Advice for Writers Who Want to Publish
by Amy Fellner Dominy
by Amy Fellner Dominy
I didn’t want to hear about finding my own path or discovering my own process. I didn’t want to read about characters who magically appeared in author’s minds and spoke to them. I wanted something concrete and tangible. Give me rules I can follow!
So, let’s forget for a moment that you actually do need to find your own path and discover your own process (through trial and error). And let’s also forget that there are no magical answers except for hard work (which isn’t very magical but does lead to amazing things). INSTEAD… I’m going to give you what I always wanted—an unshakeable, unbreakable RULE. If you want to make the leap from writer to author, you MUST follow this rule. You ready? It’s only two words. Maybe the two most important words for an author—and ones that many writers NEVER use. Can you guess what they are?

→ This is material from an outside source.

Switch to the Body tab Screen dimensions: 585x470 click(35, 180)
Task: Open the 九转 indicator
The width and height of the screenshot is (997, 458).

Simply stated, you’ve got to finish a book. You must reach the point where the only thing left of the first draft are the words, THE END.
It’s as simple as that.
But it’s also far from easy.
It’s HARD to finish a book. I don’t know if it’s a psychological thing, an emotional barrier, an invisible wall in our minds, but I know it’s a real problem because I struggled with it for years. In fact, I’m a semi-expert in the never-ending book. I can tell you exactly how it happens:
I begin a new story. I love my characters and the idea, and I zip off to a wonderful start. This usually goes on until I hit about 15,000 words. For whatever reason, no matter how much I think I’ve outlined and planned, I hit the murky middle and struggle. I flail my way to the halfway mark and I know I need to forge ahead. Except, hmmm, what about that scene back in chapter 2? It could use some tweaking…and now that I read the beginning, I see a better opening line….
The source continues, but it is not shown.